A great example of the size of our trillion dollar current account deficit was from econoblogger Brad Setser:
So it is not at all unreasonable to say that financing the US current account deficit requires that the US raise $20 billion a week, whether by selling debt, selling stocks or selling off real US assets. That is equal to selling one Unocal a week to China (CNOOC was willing to pay $20 billion). Or selling three companies the size of P&O to the Emirates a week.
If Congress were really serious about port security, they would look into the fact that so few containers go through any kind of inspection, including one of its manifests! It would invest in upgrading port systems, where due to unions, many times information has to be manually retyped to keep people employed. But these don't fit in soundbites. It's much easier to come on TV and be outraged that an Arab company is buying our ports.

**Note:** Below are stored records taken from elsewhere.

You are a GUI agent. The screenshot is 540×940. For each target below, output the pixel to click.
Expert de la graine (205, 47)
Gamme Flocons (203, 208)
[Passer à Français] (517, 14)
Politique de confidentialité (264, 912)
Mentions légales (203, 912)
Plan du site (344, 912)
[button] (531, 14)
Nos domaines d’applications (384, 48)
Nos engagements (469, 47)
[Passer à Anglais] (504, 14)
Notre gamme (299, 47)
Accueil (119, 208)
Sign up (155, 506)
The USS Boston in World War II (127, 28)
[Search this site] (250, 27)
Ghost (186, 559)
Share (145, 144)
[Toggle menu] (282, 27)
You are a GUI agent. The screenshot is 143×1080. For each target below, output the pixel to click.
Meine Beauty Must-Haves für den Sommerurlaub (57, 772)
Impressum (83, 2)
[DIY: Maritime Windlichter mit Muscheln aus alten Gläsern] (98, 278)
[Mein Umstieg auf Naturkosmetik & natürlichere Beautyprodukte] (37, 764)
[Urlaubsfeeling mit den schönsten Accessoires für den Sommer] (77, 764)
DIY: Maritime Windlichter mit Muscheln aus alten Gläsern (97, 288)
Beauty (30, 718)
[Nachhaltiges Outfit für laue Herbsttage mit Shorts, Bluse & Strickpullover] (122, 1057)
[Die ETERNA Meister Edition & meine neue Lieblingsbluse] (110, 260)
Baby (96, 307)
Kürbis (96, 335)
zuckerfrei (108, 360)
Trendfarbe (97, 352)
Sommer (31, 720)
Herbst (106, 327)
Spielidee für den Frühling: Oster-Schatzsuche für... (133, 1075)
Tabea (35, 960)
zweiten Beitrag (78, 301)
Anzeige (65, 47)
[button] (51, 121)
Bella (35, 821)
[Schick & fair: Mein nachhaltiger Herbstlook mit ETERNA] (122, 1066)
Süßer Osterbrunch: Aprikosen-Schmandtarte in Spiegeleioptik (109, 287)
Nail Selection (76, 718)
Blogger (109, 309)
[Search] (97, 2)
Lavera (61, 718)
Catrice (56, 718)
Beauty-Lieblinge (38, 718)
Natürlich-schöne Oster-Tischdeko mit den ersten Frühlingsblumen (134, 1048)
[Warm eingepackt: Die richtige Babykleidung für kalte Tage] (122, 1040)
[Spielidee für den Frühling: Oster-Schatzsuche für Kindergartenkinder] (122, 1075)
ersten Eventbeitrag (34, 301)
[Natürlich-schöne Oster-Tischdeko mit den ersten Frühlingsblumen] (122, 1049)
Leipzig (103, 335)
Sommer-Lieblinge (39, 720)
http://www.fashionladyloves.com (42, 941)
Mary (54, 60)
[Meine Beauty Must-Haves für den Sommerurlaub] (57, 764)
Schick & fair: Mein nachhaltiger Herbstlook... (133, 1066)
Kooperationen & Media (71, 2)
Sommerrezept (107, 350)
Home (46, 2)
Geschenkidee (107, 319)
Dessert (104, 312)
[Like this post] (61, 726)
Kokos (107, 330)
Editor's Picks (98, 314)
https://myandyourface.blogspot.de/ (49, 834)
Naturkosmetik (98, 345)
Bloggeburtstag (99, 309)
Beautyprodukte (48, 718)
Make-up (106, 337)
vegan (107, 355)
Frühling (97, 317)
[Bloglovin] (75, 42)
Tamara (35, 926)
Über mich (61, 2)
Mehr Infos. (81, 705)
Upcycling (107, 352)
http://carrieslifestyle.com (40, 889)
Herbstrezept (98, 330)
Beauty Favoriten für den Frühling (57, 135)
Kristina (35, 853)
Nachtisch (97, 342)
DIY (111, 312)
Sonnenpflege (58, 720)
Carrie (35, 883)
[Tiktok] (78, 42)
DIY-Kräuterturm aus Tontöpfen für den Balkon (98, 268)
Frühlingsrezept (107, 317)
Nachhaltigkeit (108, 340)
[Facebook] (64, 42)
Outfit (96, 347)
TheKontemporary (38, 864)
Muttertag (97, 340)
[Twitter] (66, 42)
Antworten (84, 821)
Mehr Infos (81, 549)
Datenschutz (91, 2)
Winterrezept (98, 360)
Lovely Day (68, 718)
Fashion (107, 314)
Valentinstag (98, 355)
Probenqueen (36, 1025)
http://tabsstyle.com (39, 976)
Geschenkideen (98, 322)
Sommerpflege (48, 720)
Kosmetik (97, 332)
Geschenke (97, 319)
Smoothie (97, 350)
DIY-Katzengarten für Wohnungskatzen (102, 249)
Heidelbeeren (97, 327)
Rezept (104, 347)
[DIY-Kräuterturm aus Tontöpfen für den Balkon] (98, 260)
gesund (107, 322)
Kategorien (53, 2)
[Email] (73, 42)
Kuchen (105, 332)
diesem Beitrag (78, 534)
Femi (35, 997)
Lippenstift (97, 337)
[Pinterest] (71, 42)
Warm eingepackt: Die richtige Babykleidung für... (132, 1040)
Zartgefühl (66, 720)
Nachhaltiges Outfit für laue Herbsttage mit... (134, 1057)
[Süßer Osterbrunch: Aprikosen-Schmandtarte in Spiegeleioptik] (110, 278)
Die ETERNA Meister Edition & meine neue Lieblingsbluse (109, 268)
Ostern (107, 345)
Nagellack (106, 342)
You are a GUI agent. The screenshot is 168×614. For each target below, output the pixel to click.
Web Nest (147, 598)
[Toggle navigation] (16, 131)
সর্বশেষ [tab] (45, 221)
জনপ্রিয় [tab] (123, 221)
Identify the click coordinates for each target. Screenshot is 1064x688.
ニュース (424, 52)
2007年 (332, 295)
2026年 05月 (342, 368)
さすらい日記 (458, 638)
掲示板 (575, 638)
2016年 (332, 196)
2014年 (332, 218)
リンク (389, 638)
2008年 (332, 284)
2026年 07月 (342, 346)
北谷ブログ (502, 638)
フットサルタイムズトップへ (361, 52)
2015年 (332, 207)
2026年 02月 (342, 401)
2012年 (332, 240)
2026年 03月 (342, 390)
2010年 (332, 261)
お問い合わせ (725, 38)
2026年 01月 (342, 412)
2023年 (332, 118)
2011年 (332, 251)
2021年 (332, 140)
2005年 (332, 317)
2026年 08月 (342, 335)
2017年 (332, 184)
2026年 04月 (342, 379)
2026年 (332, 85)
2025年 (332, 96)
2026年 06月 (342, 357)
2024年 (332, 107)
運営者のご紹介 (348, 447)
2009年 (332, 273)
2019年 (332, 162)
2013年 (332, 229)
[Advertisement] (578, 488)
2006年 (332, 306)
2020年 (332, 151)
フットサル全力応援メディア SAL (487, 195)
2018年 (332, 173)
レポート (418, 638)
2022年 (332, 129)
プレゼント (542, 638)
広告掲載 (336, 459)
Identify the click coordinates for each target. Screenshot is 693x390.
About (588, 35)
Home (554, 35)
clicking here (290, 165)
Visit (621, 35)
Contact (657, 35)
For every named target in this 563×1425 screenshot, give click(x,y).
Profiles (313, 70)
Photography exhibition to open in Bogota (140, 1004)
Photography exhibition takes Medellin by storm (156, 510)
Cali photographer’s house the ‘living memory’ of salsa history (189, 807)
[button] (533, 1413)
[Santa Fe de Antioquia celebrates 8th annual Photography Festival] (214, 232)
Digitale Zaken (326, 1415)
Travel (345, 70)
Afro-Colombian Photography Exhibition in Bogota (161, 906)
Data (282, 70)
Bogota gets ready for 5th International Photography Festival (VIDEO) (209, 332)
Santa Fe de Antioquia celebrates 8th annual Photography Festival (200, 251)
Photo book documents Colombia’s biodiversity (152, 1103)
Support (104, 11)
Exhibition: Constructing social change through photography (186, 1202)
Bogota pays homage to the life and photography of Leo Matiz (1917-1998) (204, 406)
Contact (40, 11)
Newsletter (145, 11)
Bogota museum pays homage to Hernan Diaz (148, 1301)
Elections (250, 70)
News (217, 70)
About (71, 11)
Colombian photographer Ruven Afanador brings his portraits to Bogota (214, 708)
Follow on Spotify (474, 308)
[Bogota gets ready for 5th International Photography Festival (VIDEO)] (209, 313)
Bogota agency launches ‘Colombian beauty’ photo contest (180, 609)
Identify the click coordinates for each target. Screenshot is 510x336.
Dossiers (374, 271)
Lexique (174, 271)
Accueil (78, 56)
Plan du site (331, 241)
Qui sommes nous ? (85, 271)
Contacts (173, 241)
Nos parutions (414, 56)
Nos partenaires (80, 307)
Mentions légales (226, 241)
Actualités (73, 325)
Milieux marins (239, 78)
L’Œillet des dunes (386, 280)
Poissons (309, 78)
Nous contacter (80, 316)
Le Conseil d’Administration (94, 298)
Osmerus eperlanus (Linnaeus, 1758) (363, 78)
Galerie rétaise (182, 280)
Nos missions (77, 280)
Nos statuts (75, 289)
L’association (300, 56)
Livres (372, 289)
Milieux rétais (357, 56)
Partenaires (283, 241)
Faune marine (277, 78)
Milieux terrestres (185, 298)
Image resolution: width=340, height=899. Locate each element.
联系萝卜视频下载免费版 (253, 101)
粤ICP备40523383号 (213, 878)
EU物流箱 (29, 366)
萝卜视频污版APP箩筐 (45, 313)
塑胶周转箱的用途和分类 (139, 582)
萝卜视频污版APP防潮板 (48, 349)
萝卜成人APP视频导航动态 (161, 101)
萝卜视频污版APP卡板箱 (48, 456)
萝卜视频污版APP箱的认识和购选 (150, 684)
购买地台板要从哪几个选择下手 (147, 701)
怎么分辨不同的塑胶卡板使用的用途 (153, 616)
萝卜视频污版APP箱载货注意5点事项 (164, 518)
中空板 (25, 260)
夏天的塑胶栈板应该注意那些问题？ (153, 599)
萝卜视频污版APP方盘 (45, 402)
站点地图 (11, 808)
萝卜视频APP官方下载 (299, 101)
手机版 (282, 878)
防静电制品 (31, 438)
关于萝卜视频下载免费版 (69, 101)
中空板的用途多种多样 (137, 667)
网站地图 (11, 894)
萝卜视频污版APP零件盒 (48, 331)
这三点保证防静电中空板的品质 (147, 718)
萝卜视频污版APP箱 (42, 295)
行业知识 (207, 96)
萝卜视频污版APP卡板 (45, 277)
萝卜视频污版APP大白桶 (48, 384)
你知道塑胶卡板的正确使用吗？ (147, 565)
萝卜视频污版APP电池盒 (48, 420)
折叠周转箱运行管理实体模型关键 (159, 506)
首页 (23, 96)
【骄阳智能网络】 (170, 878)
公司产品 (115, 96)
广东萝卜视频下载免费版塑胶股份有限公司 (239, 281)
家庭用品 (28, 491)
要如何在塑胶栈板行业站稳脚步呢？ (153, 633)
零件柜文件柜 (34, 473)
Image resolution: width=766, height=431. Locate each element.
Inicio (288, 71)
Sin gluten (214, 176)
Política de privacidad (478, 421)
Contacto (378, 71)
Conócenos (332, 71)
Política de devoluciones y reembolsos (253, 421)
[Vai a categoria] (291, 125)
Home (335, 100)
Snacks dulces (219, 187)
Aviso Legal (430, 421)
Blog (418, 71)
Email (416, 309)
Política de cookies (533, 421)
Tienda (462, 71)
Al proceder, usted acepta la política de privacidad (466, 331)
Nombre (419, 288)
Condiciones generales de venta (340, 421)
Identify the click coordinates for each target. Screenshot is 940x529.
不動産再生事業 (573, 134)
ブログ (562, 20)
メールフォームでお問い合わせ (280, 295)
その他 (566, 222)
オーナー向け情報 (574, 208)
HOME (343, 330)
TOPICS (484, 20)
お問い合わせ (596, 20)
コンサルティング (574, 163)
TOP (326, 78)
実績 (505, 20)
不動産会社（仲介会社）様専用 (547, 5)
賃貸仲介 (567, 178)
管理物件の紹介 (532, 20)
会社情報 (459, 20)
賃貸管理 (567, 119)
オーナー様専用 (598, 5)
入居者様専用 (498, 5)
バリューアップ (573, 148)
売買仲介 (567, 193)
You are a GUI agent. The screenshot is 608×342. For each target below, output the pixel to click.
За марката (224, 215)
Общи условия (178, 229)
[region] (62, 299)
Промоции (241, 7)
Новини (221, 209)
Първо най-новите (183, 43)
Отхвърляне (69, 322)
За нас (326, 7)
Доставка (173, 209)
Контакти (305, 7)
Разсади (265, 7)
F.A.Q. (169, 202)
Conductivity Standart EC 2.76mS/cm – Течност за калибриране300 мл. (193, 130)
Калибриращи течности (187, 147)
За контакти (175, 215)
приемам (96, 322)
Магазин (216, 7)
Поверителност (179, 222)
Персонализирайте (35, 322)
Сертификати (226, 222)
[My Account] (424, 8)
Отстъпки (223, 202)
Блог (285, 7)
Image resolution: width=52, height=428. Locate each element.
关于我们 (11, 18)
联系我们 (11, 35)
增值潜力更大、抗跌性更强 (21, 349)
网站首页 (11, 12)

I have sometimes felt people in a democracy deserve the pain they get. When voters vote based on emotion and rheoteric, they are stuck with inept populists who do little to improve the lot of their people. I grew up seeing this in India, where pols prefered to promise state-subsidized rice at $0.04/kg than invest in infrastructure. Alas, the beacon of hope in the capitalist world has stumbled a little by falling prey to the same emotional vagaries!